Who has been a great mentor to you and why?
Whitney Meldrum-Hanna has been my strategy and partnerships guru. I wouldn’t be where I am today without her guidance, support and insight. Thank you, Whit!
Words of advice for someone wanting a job like yours?
Shake up the regular old cover letter, hiring managers are reading hundreds of them. Treat it like a campaign to sell yourself. Also - have a point of view. Strategists are hired for theirs.

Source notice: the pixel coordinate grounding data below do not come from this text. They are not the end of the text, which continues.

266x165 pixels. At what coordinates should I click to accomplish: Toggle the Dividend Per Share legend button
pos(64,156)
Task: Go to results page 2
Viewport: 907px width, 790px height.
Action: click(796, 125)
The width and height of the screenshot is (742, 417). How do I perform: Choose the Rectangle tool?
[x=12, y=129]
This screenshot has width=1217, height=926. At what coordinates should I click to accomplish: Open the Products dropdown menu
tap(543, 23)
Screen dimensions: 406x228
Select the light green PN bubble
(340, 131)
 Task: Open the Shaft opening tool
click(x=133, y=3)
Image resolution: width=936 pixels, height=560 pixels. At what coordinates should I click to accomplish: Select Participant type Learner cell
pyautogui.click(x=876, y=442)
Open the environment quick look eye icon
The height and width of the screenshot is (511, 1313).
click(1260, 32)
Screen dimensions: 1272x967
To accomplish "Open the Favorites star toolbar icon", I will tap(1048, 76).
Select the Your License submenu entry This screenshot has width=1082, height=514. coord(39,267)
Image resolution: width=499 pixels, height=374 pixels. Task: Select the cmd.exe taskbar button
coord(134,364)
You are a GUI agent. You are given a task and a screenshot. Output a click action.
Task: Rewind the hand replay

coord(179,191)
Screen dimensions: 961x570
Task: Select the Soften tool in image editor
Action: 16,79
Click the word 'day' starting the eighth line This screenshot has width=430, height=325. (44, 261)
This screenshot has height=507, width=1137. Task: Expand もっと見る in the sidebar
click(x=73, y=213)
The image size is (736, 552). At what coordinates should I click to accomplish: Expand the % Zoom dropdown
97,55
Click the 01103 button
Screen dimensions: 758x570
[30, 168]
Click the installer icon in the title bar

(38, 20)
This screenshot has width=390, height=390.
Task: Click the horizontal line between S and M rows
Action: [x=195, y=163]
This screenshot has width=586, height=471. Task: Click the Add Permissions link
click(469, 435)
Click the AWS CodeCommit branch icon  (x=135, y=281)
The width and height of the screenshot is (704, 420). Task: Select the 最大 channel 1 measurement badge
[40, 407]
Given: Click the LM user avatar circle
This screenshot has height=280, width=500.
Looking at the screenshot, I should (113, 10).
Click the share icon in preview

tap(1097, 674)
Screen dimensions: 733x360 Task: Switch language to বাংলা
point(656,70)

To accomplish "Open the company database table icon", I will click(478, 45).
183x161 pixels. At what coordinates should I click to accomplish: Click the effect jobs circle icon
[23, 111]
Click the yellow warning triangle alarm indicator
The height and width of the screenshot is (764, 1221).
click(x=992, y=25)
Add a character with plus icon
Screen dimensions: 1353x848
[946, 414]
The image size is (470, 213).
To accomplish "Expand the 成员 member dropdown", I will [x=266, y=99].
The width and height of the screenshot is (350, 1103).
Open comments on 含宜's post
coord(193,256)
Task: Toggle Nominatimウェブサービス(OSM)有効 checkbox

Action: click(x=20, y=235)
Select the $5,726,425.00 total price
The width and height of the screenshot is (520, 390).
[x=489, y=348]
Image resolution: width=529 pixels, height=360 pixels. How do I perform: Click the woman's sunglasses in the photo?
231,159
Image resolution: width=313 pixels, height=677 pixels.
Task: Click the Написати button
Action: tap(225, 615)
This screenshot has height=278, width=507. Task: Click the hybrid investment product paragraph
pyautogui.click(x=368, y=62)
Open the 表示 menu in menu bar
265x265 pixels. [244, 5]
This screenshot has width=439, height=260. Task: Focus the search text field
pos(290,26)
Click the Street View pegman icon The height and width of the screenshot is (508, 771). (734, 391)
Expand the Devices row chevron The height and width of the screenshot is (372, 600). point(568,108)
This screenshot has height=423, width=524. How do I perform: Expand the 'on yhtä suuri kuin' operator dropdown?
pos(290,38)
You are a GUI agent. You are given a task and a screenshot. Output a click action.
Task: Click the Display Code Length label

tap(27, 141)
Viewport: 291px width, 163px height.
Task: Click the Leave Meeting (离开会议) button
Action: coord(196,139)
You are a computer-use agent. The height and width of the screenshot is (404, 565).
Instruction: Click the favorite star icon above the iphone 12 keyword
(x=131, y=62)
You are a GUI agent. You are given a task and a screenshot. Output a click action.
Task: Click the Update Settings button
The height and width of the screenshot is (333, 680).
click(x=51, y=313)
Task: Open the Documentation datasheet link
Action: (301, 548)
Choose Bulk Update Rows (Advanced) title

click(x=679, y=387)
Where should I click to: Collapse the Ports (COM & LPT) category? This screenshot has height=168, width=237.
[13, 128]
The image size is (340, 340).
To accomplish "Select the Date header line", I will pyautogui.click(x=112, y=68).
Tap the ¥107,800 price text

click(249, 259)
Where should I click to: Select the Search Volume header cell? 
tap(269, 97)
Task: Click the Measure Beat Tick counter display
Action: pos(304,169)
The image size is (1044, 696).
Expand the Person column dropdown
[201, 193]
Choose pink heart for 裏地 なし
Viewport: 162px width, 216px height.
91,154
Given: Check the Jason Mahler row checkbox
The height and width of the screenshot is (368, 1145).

If I wasn’t doing this for a living, I'd be:
Probably back playing music professionally! I toured Europe for 2 years in a synth pop band until COVID hit. You do as much culture-learning and curious people watching in an internationally touring band as you do in creative strategy.
My philosophy is:
Everything is a remix, you need to stop thinking of ideas as being completely original. (Who was it that said great artists steal?)
My favourite advert is:
Forever obsessed with the OOH campaign Spotify ran in 2016/2017 after Spotify Wrapped 2016 - “Thanks 2016, it’s been weird”. They used real user data to expose hilarious streaming behaviours. “Dear 3,749 people who streamed ‘It’s the End of the World As We Know It’ the day after the Brexit vote, Hang in there.” A really fun spin on how to use big data without the “blah”.
Music and TV streaming habits:
I listen to music on Spotify every waking moment of my life and find so much insight into human behaviour from reality TV. I’m a Real Housewives stan. Also, any crime or deeply psychological drama keeps me sharp.
What do you subscribe to?
Hundreds of Substacks and newsletters: the latest being CONTENT by Thom Betteridge. Thom changed the way I thought about content in 2018 with his op-ed The Big Flat Now for 032c Magazine, during his tenure there.
Tell us one thing people at work don’t know about you?
My colleagues know most things about me as I’m an oversharer. I was going to say they may not know I was Tumblr famous in 2009-2011 but then clocked my “BIG ON TUMBLR” sign I wore for Halloween a few years back behind my monitor.
In five years time I'll be:
Explaining to a client why Gen Alpha aren’t just mini Gen Zs.